静漓は、そう告げてクロムキャバリアから立ち去るのだった――。
●人造竜騎
静漓は、ゆっくりと地下牢へと足を踏み出す。
「面会は限られております。そもそも会話ができるかどうか、も……」
円卓の騎士『鉄壁』の『ヘルヴォル』と呼ばれた騎士に伴われて、静漓はバハムートキャバリアの辺境伯領へとやってきていた。

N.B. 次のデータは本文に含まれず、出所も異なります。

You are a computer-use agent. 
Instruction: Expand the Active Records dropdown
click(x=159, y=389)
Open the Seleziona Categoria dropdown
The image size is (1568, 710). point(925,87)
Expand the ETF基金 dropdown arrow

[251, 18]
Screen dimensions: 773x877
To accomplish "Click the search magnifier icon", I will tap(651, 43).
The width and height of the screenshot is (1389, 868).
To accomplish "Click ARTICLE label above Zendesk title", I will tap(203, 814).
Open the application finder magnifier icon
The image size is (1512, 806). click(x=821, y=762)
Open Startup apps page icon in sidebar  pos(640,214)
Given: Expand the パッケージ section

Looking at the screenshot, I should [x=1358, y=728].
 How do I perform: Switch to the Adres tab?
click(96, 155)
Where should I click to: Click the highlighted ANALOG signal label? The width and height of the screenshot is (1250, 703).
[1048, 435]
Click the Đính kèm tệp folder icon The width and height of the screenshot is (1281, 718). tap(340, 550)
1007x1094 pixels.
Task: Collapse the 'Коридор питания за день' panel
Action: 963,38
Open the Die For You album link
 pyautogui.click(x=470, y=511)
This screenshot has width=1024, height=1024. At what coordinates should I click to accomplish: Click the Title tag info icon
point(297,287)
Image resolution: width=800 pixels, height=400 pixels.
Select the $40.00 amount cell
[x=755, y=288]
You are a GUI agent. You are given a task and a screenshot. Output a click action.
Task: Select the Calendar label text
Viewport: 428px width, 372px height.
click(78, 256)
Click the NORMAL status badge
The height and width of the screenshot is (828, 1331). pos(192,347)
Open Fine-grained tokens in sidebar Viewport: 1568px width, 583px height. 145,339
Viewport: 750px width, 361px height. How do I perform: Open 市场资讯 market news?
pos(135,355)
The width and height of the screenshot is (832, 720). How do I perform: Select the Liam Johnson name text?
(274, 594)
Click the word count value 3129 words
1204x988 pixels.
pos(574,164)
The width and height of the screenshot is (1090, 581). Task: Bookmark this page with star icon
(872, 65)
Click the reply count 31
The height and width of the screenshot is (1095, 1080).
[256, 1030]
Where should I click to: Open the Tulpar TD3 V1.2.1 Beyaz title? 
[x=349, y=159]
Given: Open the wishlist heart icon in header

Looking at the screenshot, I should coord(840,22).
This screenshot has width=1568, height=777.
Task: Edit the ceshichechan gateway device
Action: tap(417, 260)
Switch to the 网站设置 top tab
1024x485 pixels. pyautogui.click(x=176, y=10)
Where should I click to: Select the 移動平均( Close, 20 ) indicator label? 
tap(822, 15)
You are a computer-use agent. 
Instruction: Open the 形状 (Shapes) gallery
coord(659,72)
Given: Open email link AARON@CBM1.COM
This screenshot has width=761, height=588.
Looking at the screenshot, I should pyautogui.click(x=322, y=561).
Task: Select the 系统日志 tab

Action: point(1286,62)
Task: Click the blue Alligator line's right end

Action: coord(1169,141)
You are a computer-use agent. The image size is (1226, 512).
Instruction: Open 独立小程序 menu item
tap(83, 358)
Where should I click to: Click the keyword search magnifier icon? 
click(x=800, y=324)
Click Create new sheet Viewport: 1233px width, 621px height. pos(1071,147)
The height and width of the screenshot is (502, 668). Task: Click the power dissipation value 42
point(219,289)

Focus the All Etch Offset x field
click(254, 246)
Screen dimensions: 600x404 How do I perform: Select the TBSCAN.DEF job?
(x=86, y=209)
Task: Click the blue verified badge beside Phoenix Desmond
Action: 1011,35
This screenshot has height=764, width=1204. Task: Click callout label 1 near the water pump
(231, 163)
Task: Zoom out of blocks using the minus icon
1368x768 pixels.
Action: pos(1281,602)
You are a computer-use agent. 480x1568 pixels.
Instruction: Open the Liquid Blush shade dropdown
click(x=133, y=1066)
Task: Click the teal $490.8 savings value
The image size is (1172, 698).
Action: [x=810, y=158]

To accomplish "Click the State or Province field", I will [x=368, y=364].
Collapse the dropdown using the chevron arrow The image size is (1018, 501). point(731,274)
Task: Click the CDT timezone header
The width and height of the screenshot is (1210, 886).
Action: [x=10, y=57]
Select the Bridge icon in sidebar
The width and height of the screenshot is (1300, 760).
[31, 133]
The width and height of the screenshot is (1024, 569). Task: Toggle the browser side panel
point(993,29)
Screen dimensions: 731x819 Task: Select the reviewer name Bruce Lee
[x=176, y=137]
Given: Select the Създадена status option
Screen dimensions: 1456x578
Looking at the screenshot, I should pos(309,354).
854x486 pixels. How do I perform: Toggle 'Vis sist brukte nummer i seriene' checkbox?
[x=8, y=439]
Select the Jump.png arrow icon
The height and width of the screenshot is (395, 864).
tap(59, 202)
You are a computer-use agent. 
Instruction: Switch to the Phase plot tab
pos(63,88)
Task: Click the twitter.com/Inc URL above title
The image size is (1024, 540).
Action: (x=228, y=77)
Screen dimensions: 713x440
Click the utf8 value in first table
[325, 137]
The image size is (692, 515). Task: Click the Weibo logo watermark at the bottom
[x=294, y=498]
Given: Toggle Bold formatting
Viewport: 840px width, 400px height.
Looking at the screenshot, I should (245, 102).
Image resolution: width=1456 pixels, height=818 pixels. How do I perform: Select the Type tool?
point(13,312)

無論、彼女が面会を望んだのは、『ラーズグリーズ』辺境伯である。
元、と正されるのは、『ラーズグリーズ』元辺境伯が狂気に囚われ、多くの領民たちを生贄に捧げ、神隠しで消えた我が子を取り戻さんとしていたからだ。
如何なる理由があっても赦されることではない。
失われた生命は戻らない。
「構わないわ。それよりも『ヘルヴォル』卿、ありがとう」
「いえ、これも務めのうちですから……」
「それで、彼は」
「この先です」
そう告げられ、静漓は一歩を踏み出す。
ブツブツと小さな声が聞こえる。
うめき声のような、狂乱しているような、そんなつぶやきが延々と木霊している地下牢に静漓は近づく。
「……――」
そこに居たのは、鎖繋がれ、老いた男。
『ラーズグリーズ』元辺境伯。
生気なく、彼の虚ろな瞳に静漓は映っていなかった。
伝えなくてはならない。
「会話もままならぬのです」
「そう」
それでも、と静漓の瞳がユーベルコードに課が輝く。
それはむげん(ムゲン)の中から生み出された、もう一人の静漓。
可能性から生まれた者は、如何なる者の心にも存在しうる。
故に『ラーズグリーズ』元辺境伯の精神世界に生まれたもう一人の静漓は静かに告げる。
「――『お父様の機体』を、あの子に届けたわ」
その言葉に『ラーズグリーズ』元辺境伯は面を上げた。
跪き、項垂れていた顔。
その暗い顔が、静漓の言葉を理解できていないこと示していた。
彼女は示す。
背後にあるのは、白銀の人造竜騎。
嘗て青き色を持つ人造竜騎『エイル』であったもの。分かたれた一筋の青。
「あなたの罪過は消えない。けれど、潔斎の路は開かれている。後は、あなた次第。あなたが抱えた悔恨に気がついたのなら、きっと進めるはず。あなたが案じていた『あの子』を……『ヌル』をきっと守ってくれる」
「お、おぉぉぉ……」
声ならぬ声が響く。
落ち窪んだ眼窩から溢れる涙。
滂沱とも言える涙の粒は。
「い、きて、くれていた……生きて、いた……ああ、わたしの、娘は……!」
「ええ、だからこそ」
奪った生命に殉じなければならない。
静漓は、その罪過に向き直る事のできるだけの強さを、彼が持っていることを信じて、狂気消え失せ、正気取り戻した眼差しが潤む鏡面に映る己を見た。